Dimerix Limited, is pleased to announce that it has received ethics committee approval for a study in healthy volunteers to determine the pharmacokinetic properties of the novel extended release propagermanium tablet to be used in the Company’s DMX-200 Phase 2b trial in Chronic Kidney Disease.
MELBOURNE, Australia, 24th October 2017: Dimerix Limited (ASX: DXB), is pleased to announce that it has received ethics committee approval for a study in healthy volunteers to determine the pharmacokinetic properties of the novel extended release propagermanium tablet to be used in the Company’s DMX-200 Phase 2b trial in Chronic Kidney Disease.
The trial is an industry-standard, randomised cross-over design in which healthy volunteers will be given the extended or immediate release propagermanium formulations. The concentration of propagermanium in the blood and the urine will be determined at set time points after each dose to enable Dimerix to study the rate that propagermanium is released into and excreted out of the body. The study will also examine the effect that food has on the pharmacokinetics of propagermanium in the tablet form to mimic the real-world conditions for patients ahead of the coming Phase 2b efficacy trial.
Ethics Committee approval has been granted by Bellberry Limited, a national, private not-for-profit organisation which provides streamlined scientific and ethical review of human research projects across Australia. The study will be run at Linear Clinical Research in Perth.
Kathy Harrison, CEO of Dimerix said, “Ethics committee approval provides us with the permission needed to proceed with the important next step of confirming the pharmacokinetic activity of our extended release tablet. It is expected to be a short trial which will be completed before the end of 2017, setting us up to start the Phase 2b efficacy study in 2018.”
Design of the Phase 2b study using the extended release tablets is well underway and incorporates the feedback from leading nephrologists including those on the Dimerix Medical Advisory Board.
About Dimerix Bioscience Pty Ltd
Dimerix Limited’s (ASX: DXB) wholly owned subsidiary Dimerix Bioscience Pty Ltd is a clinical-stage pharmaceutical company committed to discovering and developing new therapeutic models identified using its proprietary assay, termed Receptor-Heteromer Investigation Technology (Receptor-HIT). This assay enables the identification of pairs of receptors that function in a joint manner (interact) when ligands, small molecule drugs, peptides or antibodies, bind to them.
The Receptor-HIT technology was used to identify DMX-200 in an internal drug development program, initially for the treatment of a subset of patients with chronic kidney disease. In addition to its own therapeutic programs, the company also earns revenue by providing this technology to global pharmaceutical companies.

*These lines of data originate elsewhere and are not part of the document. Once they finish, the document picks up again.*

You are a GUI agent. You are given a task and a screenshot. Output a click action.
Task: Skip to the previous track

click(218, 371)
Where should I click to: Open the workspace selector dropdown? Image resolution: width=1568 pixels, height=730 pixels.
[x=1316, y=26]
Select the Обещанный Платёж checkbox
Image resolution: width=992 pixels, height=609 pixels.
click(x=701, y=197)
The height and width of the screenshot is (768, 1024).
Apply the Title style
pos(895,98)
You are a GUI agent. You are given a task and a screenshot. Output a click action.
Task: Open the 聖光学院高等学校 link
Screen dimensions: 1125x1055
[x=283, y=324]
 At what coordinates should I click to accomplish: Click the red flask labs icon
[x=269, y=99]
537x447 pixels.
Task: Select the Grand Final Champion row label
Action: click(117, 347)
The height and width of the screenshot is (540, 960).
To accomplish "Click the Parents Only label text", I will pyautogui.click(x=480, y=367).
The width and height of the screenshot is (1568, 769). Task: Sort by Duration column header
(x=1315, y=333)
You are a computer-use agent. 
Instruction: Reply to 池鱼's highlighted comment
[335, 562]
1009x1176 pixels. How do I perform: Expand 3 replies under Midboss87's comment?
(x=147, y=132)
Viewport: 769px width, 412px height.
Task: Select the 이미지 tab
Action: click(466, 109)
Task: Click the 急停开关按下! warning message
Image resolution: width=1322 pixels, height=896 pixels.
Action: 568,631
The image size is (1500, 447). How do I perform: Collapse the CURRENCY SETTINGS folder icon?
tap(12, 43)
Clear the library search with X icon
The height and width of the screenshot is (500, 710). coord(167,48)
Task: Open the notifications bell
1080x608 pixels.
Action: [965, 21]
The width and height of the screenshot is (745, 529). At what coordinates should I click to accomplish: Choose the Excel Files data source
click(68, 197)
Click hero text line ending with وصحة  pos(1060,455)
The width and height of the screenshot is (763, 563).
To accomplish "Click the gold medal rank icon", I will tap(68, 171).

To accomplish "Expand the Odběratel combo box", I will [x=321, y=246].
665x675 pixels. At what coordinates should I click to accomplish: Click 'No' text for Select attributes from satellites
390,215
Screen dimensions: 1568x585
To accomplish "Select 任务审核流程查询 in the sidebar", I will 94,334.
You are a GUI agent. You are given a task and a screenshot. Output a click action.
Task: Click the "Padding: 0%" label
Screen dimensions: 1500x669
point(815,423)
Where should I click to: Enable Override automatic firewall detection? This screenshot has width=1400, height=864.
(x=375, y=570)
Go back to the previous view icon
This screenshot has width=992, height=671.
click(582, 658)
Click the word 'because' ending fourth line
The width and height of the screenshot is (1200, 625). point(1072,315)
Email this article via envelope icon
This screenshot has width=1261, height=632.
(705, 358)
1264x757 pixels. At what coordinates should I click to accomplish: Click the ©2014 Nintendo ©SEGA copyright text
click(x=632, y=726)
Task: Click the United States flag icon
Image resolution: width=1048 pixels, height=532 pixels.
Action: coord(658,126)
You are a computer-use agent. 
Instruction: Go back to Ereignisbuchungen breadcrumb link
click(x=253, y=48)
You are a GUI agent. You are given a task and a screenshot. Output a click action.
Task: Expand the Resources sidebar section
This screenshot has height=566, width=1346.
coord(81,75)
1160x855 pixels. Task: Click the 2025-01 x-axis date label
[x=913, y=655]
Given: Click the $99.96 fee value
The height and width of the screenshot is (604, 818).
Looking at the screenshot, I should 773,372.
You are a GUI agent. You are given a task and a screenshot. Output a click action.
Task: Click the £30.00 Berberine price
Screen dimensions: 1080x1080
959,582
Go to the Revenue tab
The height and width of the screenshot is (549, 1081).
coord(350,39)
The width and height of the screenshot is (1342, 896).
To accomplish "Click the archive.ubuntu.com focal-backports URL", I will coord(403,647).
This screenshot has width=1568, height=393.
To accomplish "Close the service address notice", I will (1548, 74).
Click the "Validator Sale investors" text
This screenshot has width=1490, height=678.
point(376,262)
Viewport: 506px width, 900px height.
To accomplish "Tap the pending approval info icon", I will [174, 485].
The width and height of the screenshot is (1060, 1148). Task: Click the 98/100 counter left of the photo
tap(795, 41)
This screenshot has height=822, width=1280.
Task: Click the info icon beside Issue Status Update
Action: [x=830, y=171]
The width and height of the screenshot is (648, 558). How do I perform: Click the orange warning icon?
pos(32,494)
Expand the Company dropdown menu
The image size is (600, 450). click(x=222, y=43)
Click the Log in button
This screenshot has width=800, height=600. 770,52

For more information see www.dimerix.com
About the DMX-200 program
DMX-200 which successfully completed a Phase 2a clinical trial in humans, is being developed as an adjunct therapy, adding propagermanuim to a stable dose of irbesartan. Irbesartan is an off-patent angiotensin II type I receptor blocker indicated for the treatment of hypertension and nephropathy in Type II diabetic patients. Propagermanium (PPG) is a chemokine receptor (CCR2) blocker, which has been used for the treatment of Hepatitis B in Japan and is available in the USA for its anti-inflammatory properties. DMX-200 has been shown to improve the outcome of chronic kidney disease by reducing proteinuria by more than 50 per cent in animal models (1).
Dimerix released the results of its Phase 2a clinical trial in humans for DMX-200 in July 2017. The trial met its primary endpoint of safety and tolerability in the participating patient group, which included patients with diabetic nephropathy (10), IgA nephropathy (6), and other proteinuric diseases (11). As a secondary endpoint, DMX-200 was shown to reduce levels of proteinuria in a number of patients. This was deemed a “clinically meaningful” result by leading clinicians. Preparations for a Phase 2b trial are underway which will test for efficacy and is expected to start by the end of calendar 2017.